ウルトラクイズのアメリカ

高校の友人たちとの LINE グループでアメリカ横断ウルトラクイズの話題になった。
やっぱ1989年の第13回が最高に面白かったなあとか。
(20世紀最強と称された長戸さんがチャンピオン)
 
アラフィフに足を踏み入れた僕らにとって
アメリカのイメージを最初に作ったのはウルトラクイズだったよなあ
という話になった。
 
だからアメリカって夢の国、憧れの国、だからいい国という思いが未だに胸の底にある。
BS朝日『町山智弘のアメリカの今を知るTV』を見てると
アメリカという国がいかにトチくるっているか気が遠くなりそうになる。
トランプ支持者、共和党支持者がいかに横暴か。
黒人の投票を阻止、妊娠中絶は違法、トランプ大統領は勝利を盗まれた。
(CNN の協力のもとつくられている番組だからというのもあるかもしれない)
 
そういうのを見ていても、心のどこかで、いや、そんなはずはない、と思う自分がいる。
20年以上も前に終わった番組のまま何もかも止まってるってことはないのに。
 
そういえば。
シルバーウィークで青森に帰った時に、青森駅前の広場で
トランプ主義者の集会があった。
拡声器を通して若者が「コロナは風邪」「マスクは有害」と何度も繰り返していた。
一人は「TRUMP」と書かれた旗を掲げていた。
全部で10人ぐらいいたか。

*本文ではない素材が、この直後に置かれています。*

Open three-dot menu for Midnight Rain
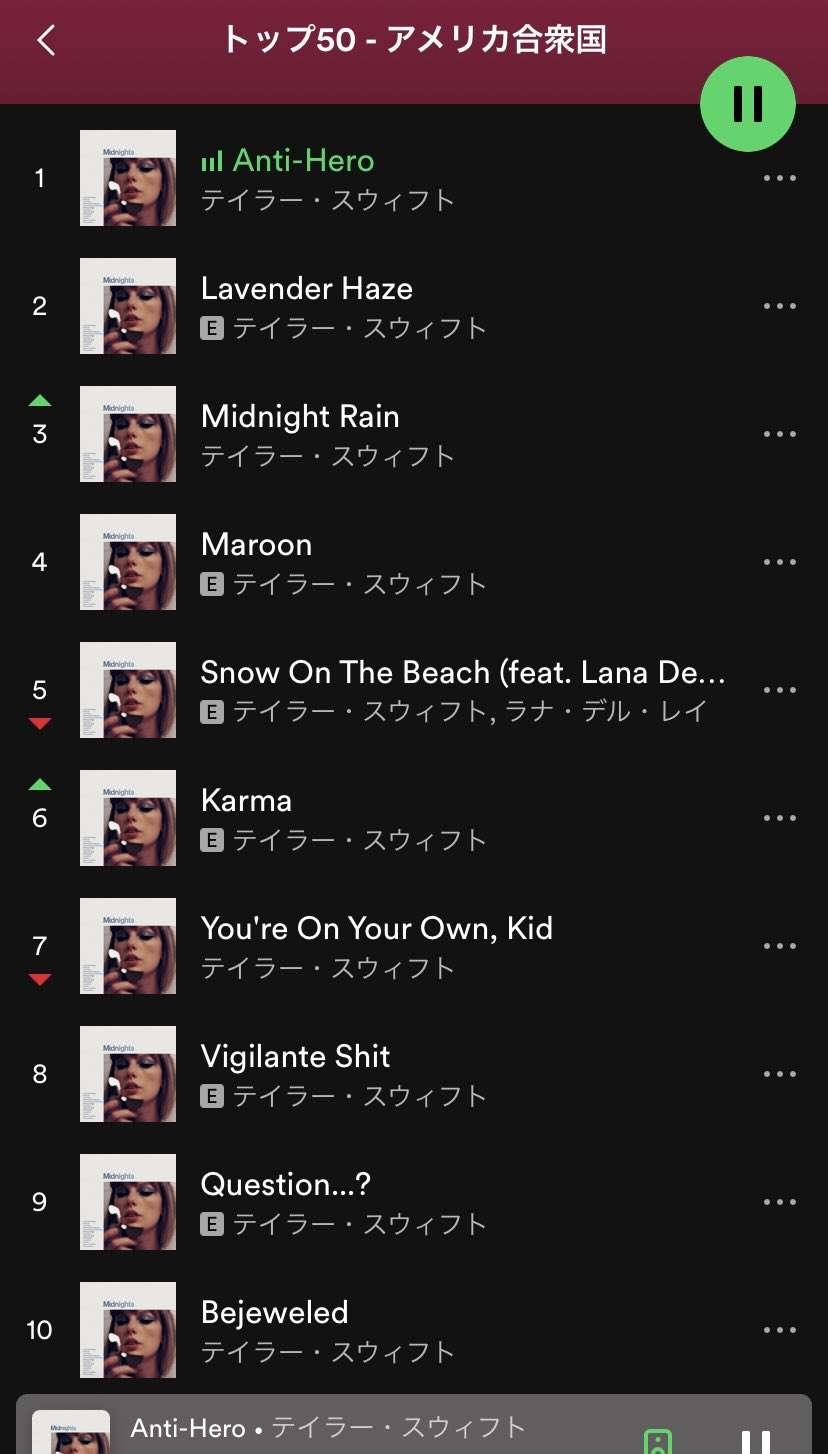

立ち止まって話を聞く人はいなかった。
僕は市営バス乗り場でバスが来るのを待って、遠目に眺めていた。
16時までという申請をしていたのか、時間が来たら終わって解散した。
 
いったい何をどうしたらこの青森でトランプ氏を支持していいことがあるのだろう。
なんか得られるものがあるのだろうか。
なんにしてもこの若者たちはウルトラクイズを知らないから、
それが理由の一つでトランプ主義者になったんじゃないか、なんてことをふと思った。
 
ウルトラクイズで僕らはアメリカは夢の国と学んだだけではなく、
勝ち進んで次の土地へ次の土地へと旅していく過程を見るうちに
どんな州があってどんな都市があってどんな文化があるか、大まかに学んでいた。
いろんな人たちが集まった多様性の国だということを子供ながらに知った。
自分はこれを信じる、猛烈に信じるということはあってもいい。
しかしそれ以外のものは排除していい、とはならない。
そんな国なのだということを知った。
カウボーイハットのをかぶった癖の強そうなおっさんが登場しても、
それがアメリカの全てではないということを知った。
 
別にウルトラクイズでなくてもよい。
世界まるごとHOWマッチでもいい。兼方かおる世界の旅でもいい。
昔は世界の多様性というものに
楽しみながらそれとなく気づかせてくれる番組がいくらでもあったように思う。
なんでなんだろう。
番組がなくなるのが先だったのか、世の中の流れが先なのか。